The catalog is how the zero-to-60 gets answered for free.

A dataset, in this catalog, is a free public file you can turn into a target list without buying one: every licensed contractor in a state, every medical provider billing Medicare. In July I published 316 free datasets that build every list I sell. The 316 are the shortlist — files that have already proven they can build a list — and the raw index behind the shortlist has grown to 890,153 government datasets. This week the catalog grew past government data: 951,456 files from HuggingFace, an open library where anyone can publish datasets, and 1,990 from Data Is Plural, a newsletter that has spent years collecting them.

Overnight, the whole civilian pile got graded, and the grading cost about $5. A free database query first cut the 953,000 files to the 82,386 that mention anything like a company, a registry, a license, or an address. A cheap AI grader then read those in batches of fifty and scored each one: what kind of list it could build, how useful it is, where its data actually came from, and whether it says when its data was true. 92% turned out to be useless for list-building — the pile is mostly training material for AI models — leaving 2,706 files that list companies, 476 that list people, 691 that carry buying signals, and 1,330 that map places.

Joining the 316 takes more than a good score. A file has to score at least 7 out of 10, it has to be the original or the publisher's own copy rather than somebody's scrape, and it has to carry a real date. Twelve files survived all three cuts, and they're the right twelve: the global registry of legal entities (GLEIF), the U.S. sanctions list (OFAC), Medicare's hospital and hospice ownership files, SEC trust filings, a roster of federal contractors. A list of SaaS companies that scored 8 out of 10 stayed out — it's a scrape, so it stays searchable as a lead and never becomes the foundation a client list gets built on. The twelve go in once I've signed off on each one.

12 of 953,000 civilian datasets survived the promotion gate: original source, real date, score 7+

The grading survived its own spot-checks too. Every Google Maps and LinkedIn scrape we probed came back flagged as a scrape, and the grader split a matched pair correctly: Foursquare's own published places file counted as the publisher's copy, while someone's re-upload of the same data got flagged as a snapshot. GitHub joined the catalog overnight as well — about 27,000 data repositories, harvested in 36 minutes, waiting their turn to be graded. Zenodo, a large archive of research data, is still crawling; its servers were answering slowly this morning, and I'd rather sit far under the polite request rate than hammer a struggling server. It lands this evening.

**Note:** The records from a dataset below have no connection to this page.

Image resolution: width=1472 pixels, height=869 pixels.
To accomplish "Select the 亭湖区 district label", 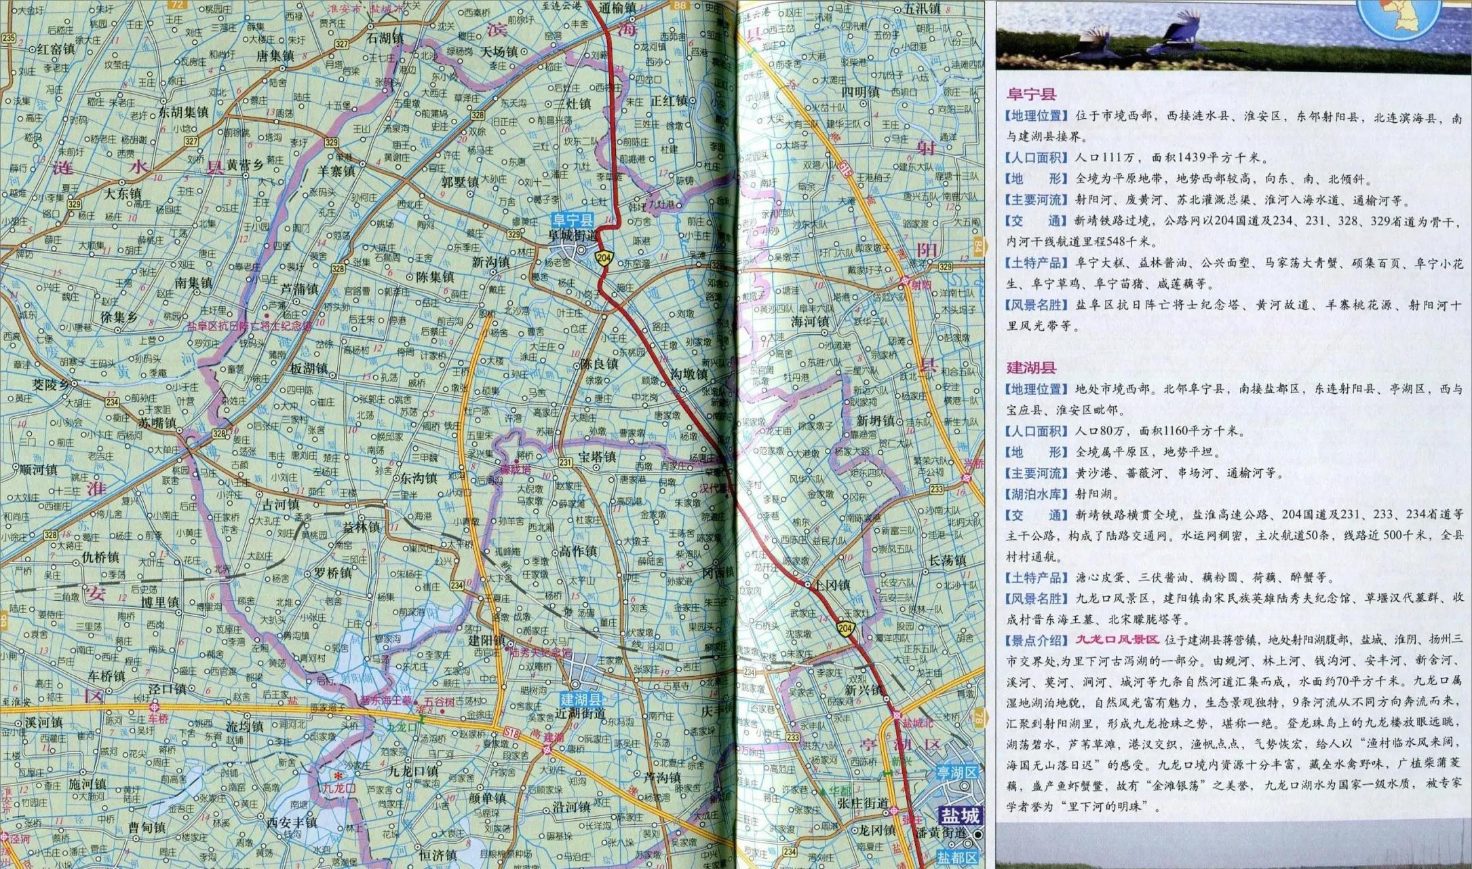I will (x=902, y=745).
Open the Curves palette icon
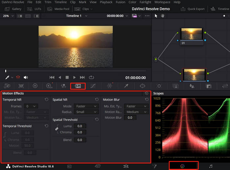Image resolution: width=230 pixels, height=170 pixels. [x=93, y=86]

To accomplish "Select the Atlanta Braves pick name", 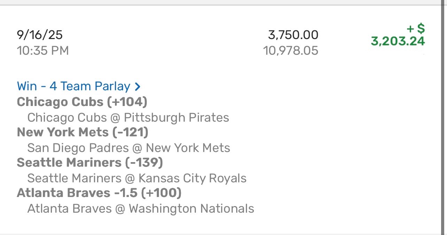I will tap(63, 193).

The catalog ships soon; annual subscribers get it like every tool I build. It's also step one of the next test. Five graders agreeing with 150 on judgment is measured. Whether a small crew can find what 150 researchers found is not — and finding starts with knowing where to look.

"Sorting your work by what needs more intellectual firepower is the best way to get the most out of your dollars — no matter what model, and no matter who's charging you what."